Learned society in Slovakia

The Union of Slovak Mathematicians and Physicists (Slovak: Jednota slovenských matematikov a fyzikov, JSMF) is a learned society in Bratislava, founded in January 1969.
Martin Kalina has been president of the JSMF since 2008.

The JSMF is composed of two sections, the Physical Section (Slovak: Fyzikálna sekcia, not to be confused with the Slovak Physical Society, Slovenská fyzikálna spoločnosť) and the Slovak Mathematical Society (Slovak: Slovenská matematická spoločnosť).
The JSMF is an associated organisation of the Slovak Academy of Sciences, and is the adhering organisation of the International Mathematical Union for Slovakia.

==History==
The origins of the JSMF lie in the Association for Free Lectures in Mathematics and Physics (Czech: Spolek pro volné prědnášky z mathematiky a fysiky), a learned society founded in Prague in 1862.
Out of the Association was born the Union of Czech Mathematicians (Czech: Jednota cěských mathematiků) in May 1869, which in 1912 changed its name to the Union of Czech Mathematicians and Physicists (Czech: Jednota českých mathematiků a fysiků).
In 1921 the society changed its name again, to the Union of Czechoslovak Mathematicians and Physicists (Czech: Jednota cěskoslovenských mathematiků a fysiků, JČMF). This name was used from 1921 to 1939 and again from 1945 to 1993, until the dissolution of Czechoslovakia.

In 1969 Czechoslovakia became a federal state and the Slovak Socialist Republic gained more political autonomy, which led the creation of the Union of Slovak Mathematicians and Physicists within the JČMF.

==The Slovak Mathematical Society==

The Slovak Mathematical Society (Slovak: Slovenská matematická spoločnosť, SMS) is the mathematical branch of the JSMF, and through its parent organisation is recognised by the International Mathematical Union.
The SMS is independently a full member of the European Mathematical Society.
Martin Kalina has been president of the SMS since 2017.

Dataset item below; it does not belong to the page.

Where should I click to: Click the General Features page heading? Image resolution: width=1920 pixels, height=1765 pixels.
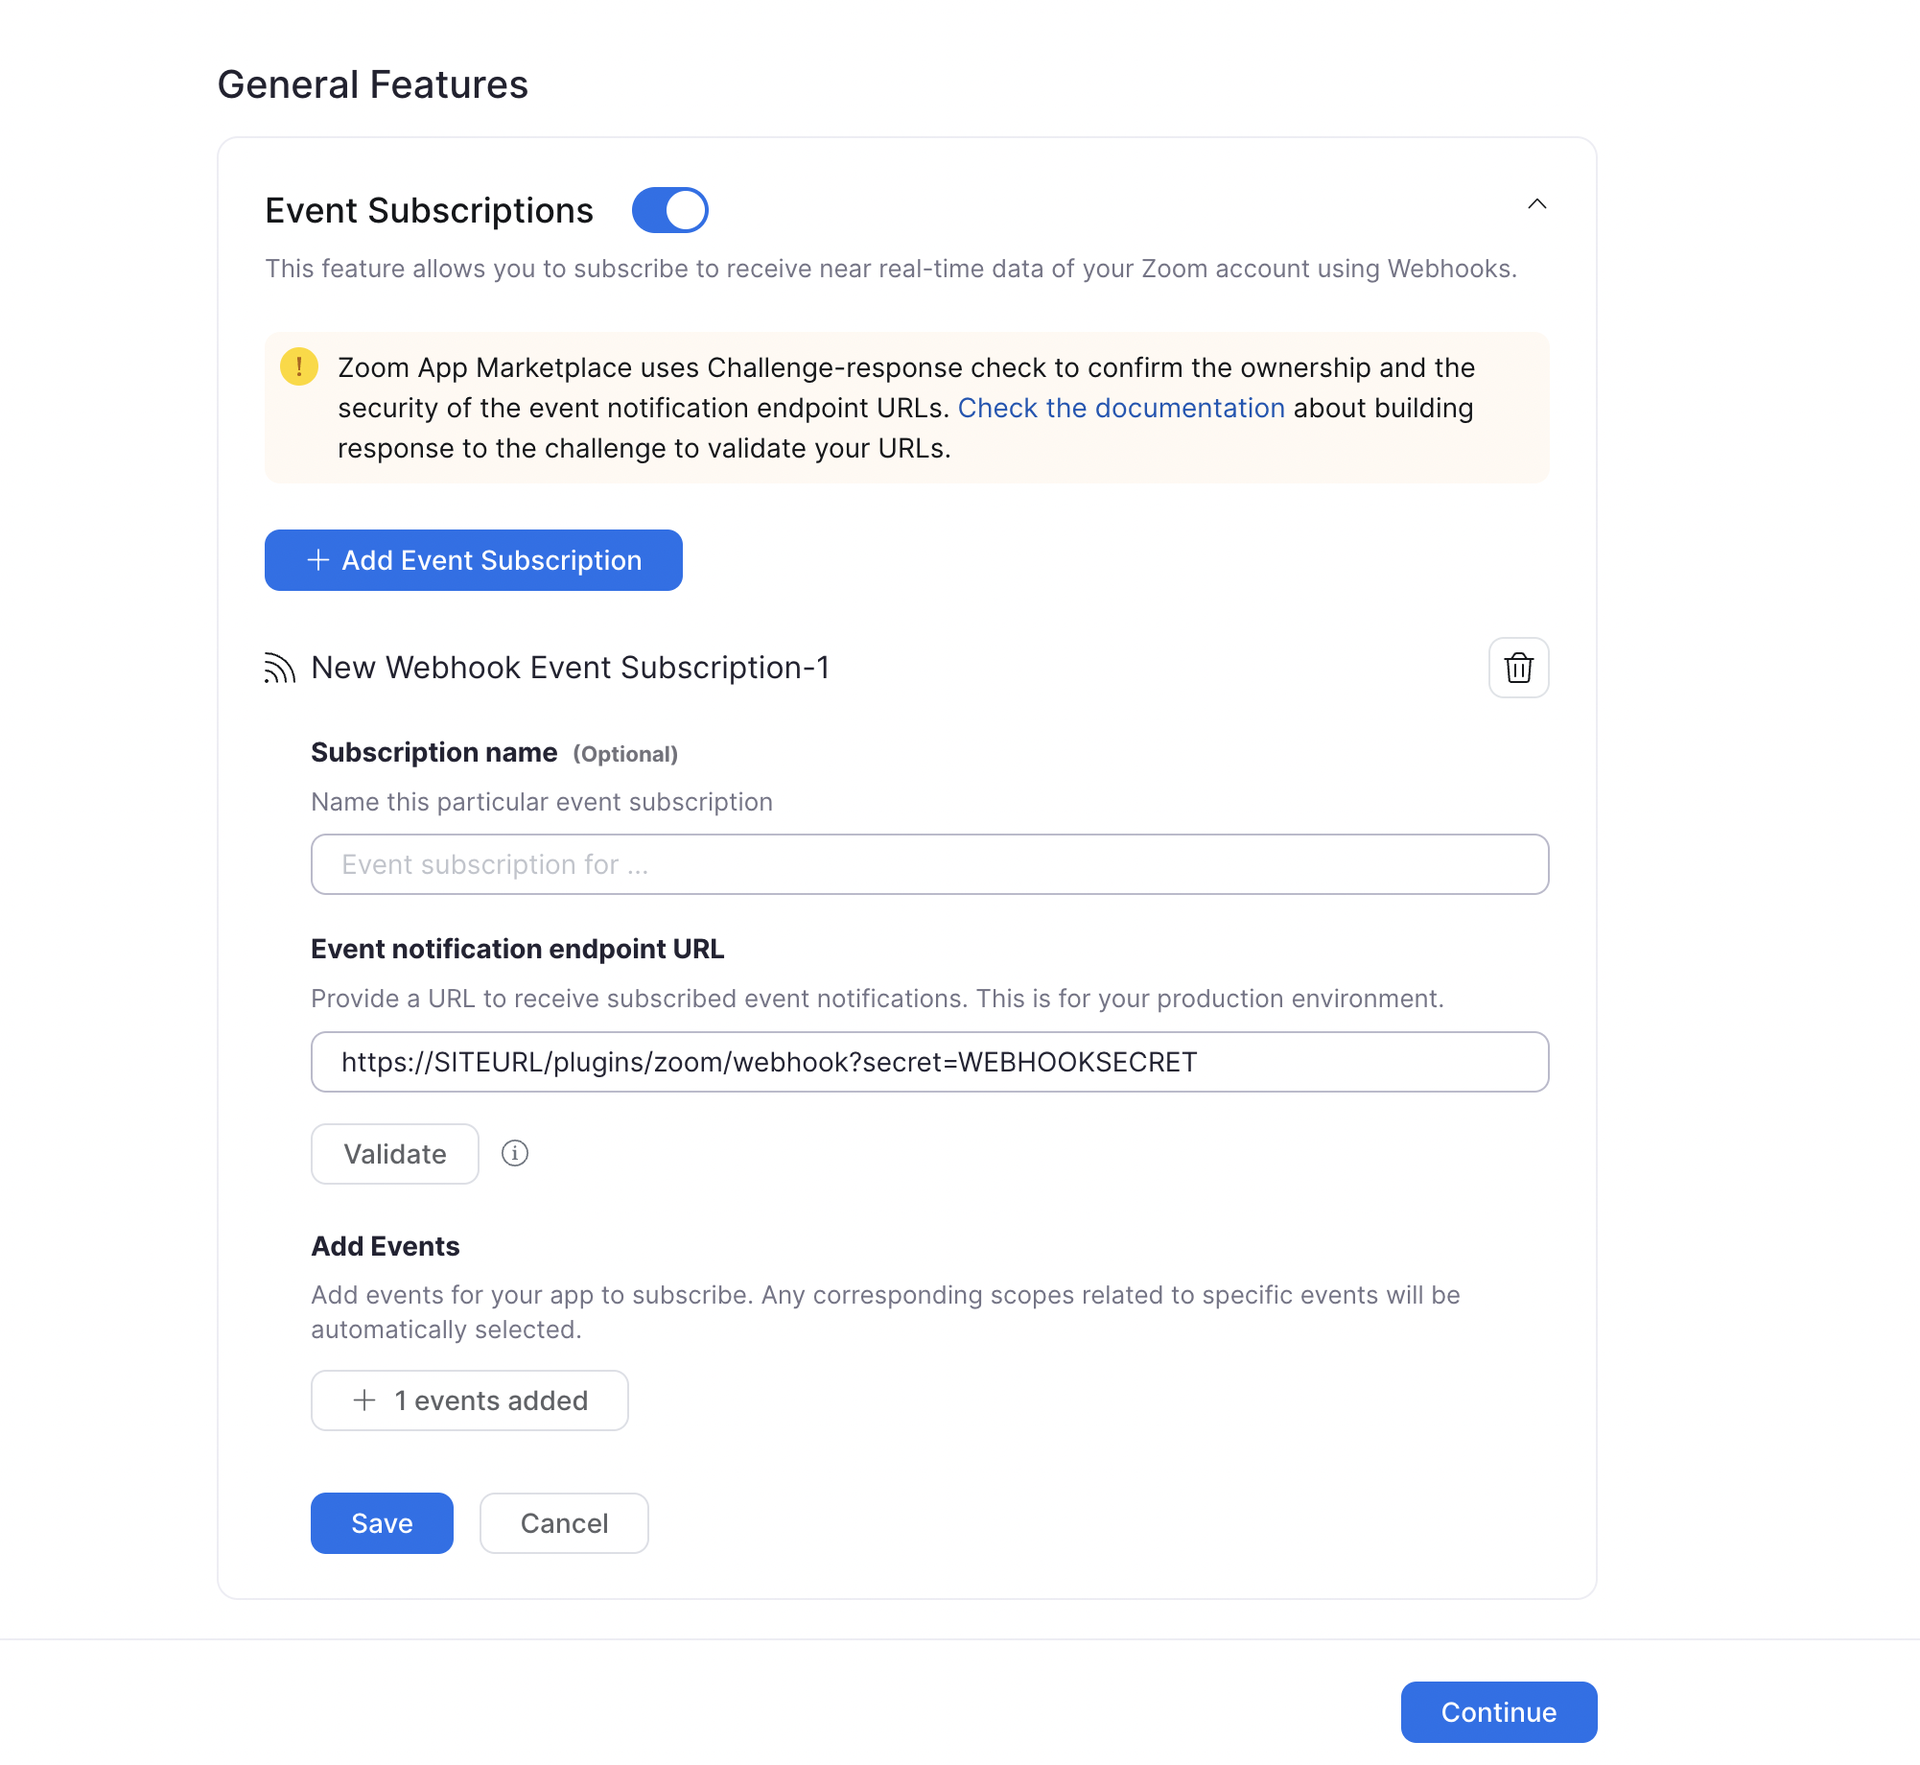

The SMS holds an annual conference attended by both research mathematicians and mathematics school teachers.
At the conference the SMS awards its two prizes:
- The Academician Schwarz Prize, named for Štefan Schwarz, is awarded to a mathematician under the age of 30.
- The Peter Pavol Bartoš Prize, named for Peter Pavol Bartoš, is awarded to a mathematics teacher.
Together with the Czech Mathematical Society, the SMS organises annual Czech-Slovak student conferences.